Fourteen swift years have passed since the flag of Rebellion was furled in defeat on the battle-field; since the Flag of our Union, as the emblem of National supremacy, was restored to its place of honor over every section of the Republic; since the loyal citizen-soldiers who had survived the terrible contest, returned to their peaceful homes, laying aside the sword and musket in the belief that the great principles for which they had fought were fully and finally established. Fourteen swift years — and how events have outrun even the haste of time! To-day it is for the loyal of the Nation to turn back the hands upon the dial, and in the presence of the Nation’s Dead to remember the full measure and purpose of that devotion which inspired the Grand Army of comrades, fathers, husbands, brothers, sons, who have laid even the costly sacrifice of their lives upon the altar of their country.

It is not merely to celebrate a military triumph of Greek over Greek, that the patriotic people of the land assemble amid the graves of heroes to-day. Such homage would mean little to the living and yield scant honor to the dead. The garlands and blossoms are brought as affectionate tribute to the champions of a righteous cause, to the upholders of the principles of Liberty and Justice; to the patriots who walked even into the valley of the shadow of death that the Republic might live, purified, regenerated and exalted among the nations.

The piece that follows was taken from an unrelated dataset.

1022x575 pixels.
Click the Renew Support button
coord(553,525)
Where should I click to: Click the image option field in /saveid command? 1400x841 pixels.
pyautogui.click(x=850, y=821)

The tender observances of this day are not simply expressions of personal remembrance and sorrow — they are the loving tribute of a People who have not yet forgotten the debt they owe to those who died “that government of the people by the people and for the people shall not perish from the earth.”

As the long, long Roll of Honor grows longer year by year, while the surviving veterans close up in thinner ranks around the monuments of their departed comrades, it is meet that there should be serious remembrance of the cause for which so many precious lives were given on the murderous field, in the weary hospital and amid the horrors of the prison pens of the South.

That cause is the legacy of the Nation’s Dead to the loyal living of to-day, and amid all the beautiful and appropriate exercises of Memorial Day let us remember that beyond the utterance of eulogy and the strewing of sweet flowers, we can best honor the memory of our heroes by firmly maintaining what they have bequeathed to us; by cherishing their comrades and aiding the widows and the fatherless, and by standing guard over the welfare of the Nation they redeemed, with that unceasing vigilance which is the price of Liberty.